As such, Miranda warnings are not required when officers conduct preliminary, non-custodial, on-the-scene questioning to determine whether a crime has been committed, unless the accused is subjected to arrest or a significant restraint short of formal arrest. State v. Davis, 448 So.2d 645, 651-652 (La. 1984); State v. Mitchell, 437 So.2d 264, 266 (La. 1983); State v. Thompson, 399 So.2d 1161, 1165-1167 (La. 1981), dissent at 400 So.2d 1080; State v. Menne, 380 So.2d 14, 17 (La. 1980), cert. denied sub nom. Louisiana v. Menne, 449 U.S. 833, 101 S.Ct. 104, 66 L.Ed.2d 39 (1980); State v. Hodges, 349 So.2d 250, 255-257 (La. 1977), cert. denied, 434 U.S. 1074, 98 S.Ct. 1262, 55 L.Ed.2d 779 (1978); State v. Brown, 340 So.2d 1306, 1308 (La. 1976); State v. Watkins, 526 So.2d 357, 359-360 (La.App. 4 Cir. 1988). Thus, an individual's responses to on-the-scene and non-custodial questioning, particularly when carried out in public, are admissible without Miranda warnings. See State v. Davis, supra (Question, "Who shot the deer?" directed to a group of hunters did not point the finger of suspicion at any one person, even though wildlife agent knew that adult female deer had been taken and that citizens were holding the culprits, and therefore did not require Miranda warnings); State v. Thompson, supra (question of "how he came by the blood spots on his shirt," asked by officer of man in motel lobby identified as perpetrator of assault and who agreed to talk with the officer, was to learn if crime had occurred and therefore occurred in a pre-custodial setting which did not require Miranda warnings); State v. Mitchell, supra (question asked by an Arkansas deputy after handcuffing a drunken Monroe driver for traffic offenses and noticing dried blood on his neck, "What happened?" did not amount to custodial interrogation for Miranda purposes; defendant's reply, "My wife shot me," admissible without Miranda warnings under time pressure of finding injured wife).

MATERIAL PROVIDED:
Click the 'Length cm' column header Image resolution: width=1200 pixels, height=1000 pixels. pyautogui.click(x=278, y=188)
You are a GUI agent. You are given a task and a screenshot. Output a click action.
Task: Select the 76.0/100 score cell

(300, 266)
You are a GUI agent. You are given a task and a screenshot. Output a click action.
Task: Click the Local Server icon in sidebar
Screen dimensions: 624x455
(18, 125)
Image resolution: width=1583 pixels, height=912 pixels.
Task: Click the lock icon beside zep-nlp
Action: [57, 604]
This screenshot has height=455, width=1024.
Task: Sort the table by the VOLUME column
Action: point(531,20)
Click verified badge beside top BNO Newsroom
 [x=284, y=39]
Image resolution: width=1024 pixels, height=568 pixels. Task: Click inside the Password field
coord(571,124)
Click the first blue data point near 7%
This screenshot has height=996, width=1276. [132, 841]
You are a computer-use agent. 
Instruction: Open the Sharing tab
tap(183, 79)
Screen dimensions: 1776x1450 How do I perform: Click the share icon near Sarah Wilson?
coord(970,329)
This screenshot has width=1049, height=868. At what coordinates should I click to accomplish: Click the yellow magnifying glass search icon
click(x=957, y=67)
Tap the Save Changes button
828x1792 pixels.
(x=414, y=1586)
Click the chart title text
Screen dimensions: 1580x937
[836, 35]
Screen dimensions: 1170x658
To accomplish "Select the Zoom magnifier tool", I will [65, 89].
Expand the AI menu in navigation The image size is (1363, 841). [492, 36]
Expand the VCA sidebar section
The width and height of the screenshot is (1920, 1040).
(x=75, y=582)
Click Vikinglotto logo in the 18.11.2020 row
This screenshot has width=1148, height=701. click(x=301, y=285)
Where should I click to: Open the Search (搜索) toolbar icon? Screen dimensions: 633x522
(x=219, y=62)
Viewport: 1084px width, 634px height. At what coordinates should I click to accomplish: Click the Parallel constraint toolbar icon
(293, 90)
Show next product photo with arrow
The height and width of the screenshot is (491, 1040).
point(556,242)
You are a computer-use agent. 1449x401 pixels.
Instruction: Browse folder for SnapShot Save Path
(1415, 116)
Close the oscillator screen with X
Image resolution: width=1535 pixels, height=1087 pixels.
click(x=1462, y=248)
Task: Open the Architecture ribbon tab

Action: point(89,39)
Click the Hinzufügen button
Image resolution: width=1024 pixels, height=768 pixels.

TO DO:
1. Answer these questions from the Miranda warnings excerpt:
(a) What question did the wildlife agent direct to a group of hunters in State v. Davis?
(b) Where was the man questioned about the blood spots on his shirt in State v. Thompson?
(c) What reply did the defendant give in State v. Mitchell?
2. Extend the Miranda warnings excerpt, continuing from its last sentence.

LIST OF ANSWERS:
1.
(a) "Who shot the deer?"
(b) In a motel lobby.
(c) "My wife shot me."

2.
Similarly, although a motorist stopped for a traffic violation or an individual detained in a Terry stop based on reasonable suspicion has had his freedom of movement curtailed in a significant way, until an arrest actually occurs, these Fourth Amendment seizures do not constitute custody for Miranda purposes. Berkemer v. McCarty, 468 U.S. 420, 440, 104 S.Ct. 3138, 82 L.Ed.2d 317 (1984)("The comparatively nonthreatening character of detentions of this sort explains the absence of any suggestion in our opinions that Terry stops are subject to the dictates of Miranda.").

In the present case, Chief Ambeau had available the content of Officer Casto's report which described the circumstances surrounding the preliminary stages of the investigation into the accident and subsequent death of the defendant's passenger. In particular, Chief Ambeau could refer to the report which showed the defendant stated she did not see a stop sign when she rounded the curve of the road and came upon the intersection, and that she had "two Smirnoffs and two Budlights." Moreover, Chief Ambeau, testified, in part on the basis of his personal observations on the scene, that defendant was not placed in handcuffs before she was taken by ambulance to the hospital, and also on the basis of his review of the written report of Officer Casto, that defendant had not been arrested for driving while intoxicated before she was transported to the hospital. Although it cannot be gainsaid that the State did not fully develop the facts related to the what transpired after the defendant's accident, the record does not support the trial court's finding that although Officer Casto may not have placed the defendant under arrest, "certainly [the defendant] was being detained . . . and should have been advised of her rights. . . ." Trial Tr. at 116. Under the facts established in the record, even as sketchily developed at the hearing on the motion to suppress, Miranda warnings were not required. Therefore, the trial court erred when it suppressed the defendant's statements at the accident scene.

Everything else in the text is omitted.